Initiating and reading from multiple streams with the BigQuery Storage API (Beta)

The BigQuery Storage API (https://googleapis.github.io/google-cloud-python/latest/bigquery_storage/gapic/v1beta1/api.html) is incredibly useful for reading data from a BigQuery table almost 10x faster than the standard BigQuery API. To make it even faster, it supports multiple read streams, each which reads a dynamically allocated set of rows from the relevant table.

My problem is this: Although you may request a number of streams, the allocated streams after the request is not within your control. As such, I have not been able to initiate more than 1 stream.

The data I'm reading consists of 3 columns and 6 million rows as you can see below. I print the total number of streams created to the console.

from google.cloud import bigquery_storage_v1beta1

project_id = 'myproject'
client = bigquery_storage_v1beta1.BigQueryStorageClient()

table_ref = bigquery_storage_v1beta1.types.TableReference()
table_ref.project_id = "bigquery-public-data"
table_ref.dataset_id = "usa_names"
table_ref.table_id = "usa_1910_current"

read_options = bigquery_storage_v1beta1.types.TableReadOptions()
read_options.selected_fields.append("year")
read_options.selected_fields.append("name")
read_options.selected_fields.append("number")

# I request 3 streams to be created!
requested_streams = 3  

parent = "projects/{}".format(project_id)
session = client.create_read_session(
    table_ref, parent, table_modifiers=modifiers, read_options=read_options, 
    requested_streams=requested_streams
)  

response = client.batch_create_read_session_streams(session, requested_streams)
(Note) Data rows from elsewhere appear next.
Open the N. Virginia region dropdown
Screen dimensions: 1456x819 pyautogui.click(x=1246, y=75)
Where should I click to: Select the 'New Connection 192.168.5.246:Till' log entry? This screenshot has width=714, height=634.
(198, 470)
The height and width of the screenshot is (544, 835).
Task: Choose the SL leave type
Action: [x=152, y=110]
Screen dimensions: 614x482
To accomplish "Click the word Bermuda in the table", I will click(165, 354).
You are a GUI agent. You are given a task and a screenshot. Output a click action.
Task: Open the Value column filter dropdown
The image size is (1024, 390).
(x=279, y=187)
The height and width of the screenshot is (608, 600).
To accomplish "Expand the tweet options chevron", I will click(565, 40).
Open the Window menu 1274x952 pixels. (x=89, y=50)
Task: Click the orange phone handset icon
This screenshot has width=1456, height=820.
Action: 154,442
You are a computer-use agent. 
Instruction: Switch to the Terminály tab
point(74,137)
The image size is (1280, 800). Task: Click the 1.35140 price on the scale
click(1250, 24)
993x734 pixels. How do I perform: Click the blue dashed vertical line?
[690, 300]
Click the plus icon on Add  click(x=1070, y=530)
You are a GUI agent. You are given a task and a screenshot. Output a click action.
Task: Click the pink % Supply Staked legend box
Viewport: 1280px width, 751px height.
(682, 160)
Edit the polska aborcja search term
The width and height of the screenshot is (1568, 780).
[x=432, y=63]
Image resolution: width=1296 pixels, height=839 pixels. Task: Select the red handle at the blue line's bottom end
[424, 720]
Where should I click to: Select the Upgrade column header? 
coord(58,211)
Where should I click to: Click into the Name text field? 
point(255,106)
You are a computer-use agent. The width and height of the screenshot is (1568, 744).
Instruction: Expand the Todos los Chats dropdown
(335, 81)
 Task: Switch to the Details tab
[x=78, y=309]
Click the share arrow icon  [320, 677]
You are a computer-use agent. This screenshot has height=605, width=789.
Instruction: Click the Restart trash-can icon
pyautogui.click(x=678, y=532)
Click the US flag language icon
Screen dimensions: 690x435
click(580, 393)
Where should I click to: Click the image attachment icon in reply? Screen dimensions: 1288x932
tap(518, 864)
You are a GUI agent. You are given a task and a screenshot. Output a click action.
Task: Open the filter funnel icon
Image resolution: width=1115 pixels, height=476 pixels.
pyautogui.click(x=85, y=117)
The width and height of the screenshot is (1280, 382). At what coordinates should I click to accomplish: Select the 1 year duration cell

# I see only 1 stream being created.
print("Streams created: " + str(len(session.streams)))
print("Stream names array: " + str(session.streams))


reader = client.read_rows(
    bigquery_storage_v1beta1.types.StreamPosition(stream=session.streams[0])
)

rows = reader.rows(session)

names = set()

import time
start = time.time()
#---------------------------------------------------
i=0
for row in rows:
    i += 1
    names.add(row["name"])
    if i > 6000000:
        break
#---------------------------------------------------    
end = time.time()
print(end - start)
print("Got {} unique names and {} total rows.".format(len(names), i))

I have a few questions:

1) Am I only seeing 1 stream because the multi-stream implementation isn't complete (The API is in Beta release)?

2) Am I seeing only 1 stream because the data is relatively "small" for the stream allocation algorithm? 6m rows are sizeable already.

3) If I were to start seeing multiple streams created, the API documentation doesn't describe how to read from these in parallel. Any thoughts on how to do this?

Solution

The issue is the table you're reading from only having a single input file available. While it has 6 million rows, the data is highly compressible and as such there's only a single backing columnar file for the data. Currently, the storage API will not split data more granularly than this.

You would see the same thing (there's only a single input) if you examine a query plan that SELECTs from this table.